Los más jóvenes, en cambio, y a medida que se van convirtiendo en los personajes centrales de la película son el ejemplo de aquel metaerror que habíamos mencionado: llevados, como integrantes de la sociedad, al perfeccionamiento del error inicial, ligado al ya legendario “Golpe de Múnich” de 1923 en la Bürgerbräukeller, la célebre cervecería que había elegido Hitler para su lanzamiento político.
La película consta de tres partes bien diferenciadas. Comienza luminosa y expone la vida diaria del pueblo, siguiendo una estética muy cercana al Neorrealismo Italiano: la pobreza de las familias, el romance ingenuo, las picardías, sueños e ilusiones de la juventud van rodeando a los siete muchachos que se irán alzando, a través de historias sin mucho vuelo —realistas, en efecto—, hacia el discurso más denso de la guerra… guerra que no está ausente: como se dijo, las autoridades —incluyendo al comisario político del lugar y padre de uno de los chicos— va sacando a su familia de allí por tren.
Se cruzan los comentarios acerca de los combates y mientras los mayores se estremecen ante la posibilidad de que los aliados aparezcan de un momento a otro, los jóvenes esperan ansiosos la promesa del inmediato reclutamiento. Nada puede, por parte de los adultos, contra la necedad de tal entusiasmo.
Palabras como patria, valor o muerte siguen tan vigentes en ellos como en los primeros días del nazismo. Una clara señal acerca del desenlace sucede cuando uno de los chicos, Klaus (Volker Lechtenbrink), enamorado de su compañera de clase Franziska (Cordula Trantow), le reclama a ella un reloj pulsera que él le había prestado.
La enternecedora tristeza de la muchacha al tener que devolver el preciado tesoro empieza a diseñar el drama que se avecina. Al llegar las cartas de reclutamiento, las historias de cada uno de ellos terminan convergiendo.
Los preparativos y las despedidas van preparando esta segunda parte del filme: una suerte de entreacto donde la mirada de Wicki recae sobre los días de adiestramiento de los soldados. Las situaciones de esfuerzos ridículos que deben hacer los novatos no encuentran eco en su visión de la realidad: el lavado de cerebro parece ser total e ignorantes de sus carencias, sólo los mueve la fuerza de los discursos oídos desde la niñez.
-*-
Qué hacer:
Explique, según el fragmento, por qué las situaciones de esfuerzos ridículos que deben hacer los novatos durante el adiestramiento no encuentran eco en su visión de la realidad. Responda en una o dos oraciones.

Datos registrados:
-*-
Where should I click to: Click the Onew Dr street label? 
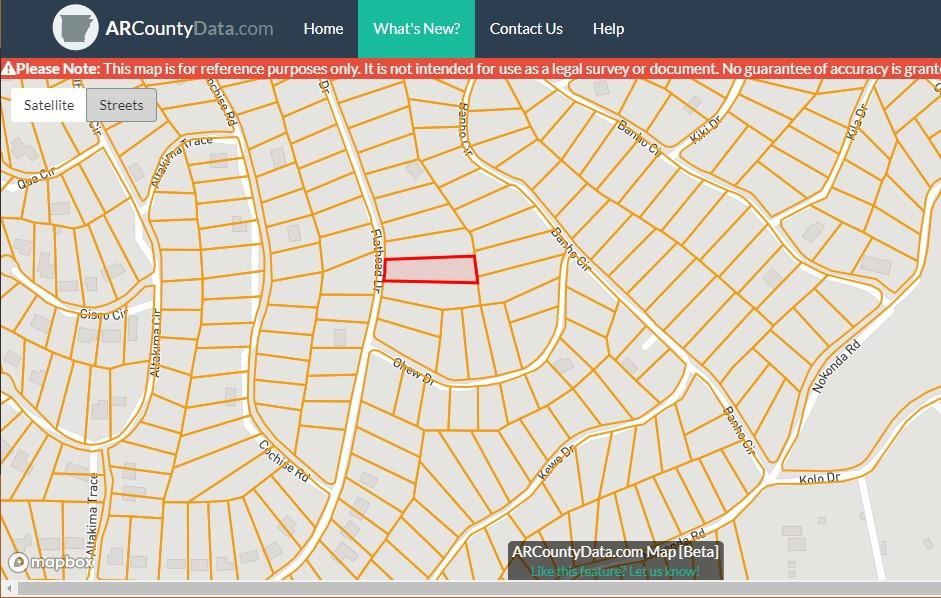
-*-
Resultado:
No encuentran eco porque el lavado de cerebro de los muchachos parece ser total. Ignorantes de sus carencias, solo los mueve la fuerza de los discursos que oyeron desde la niñez.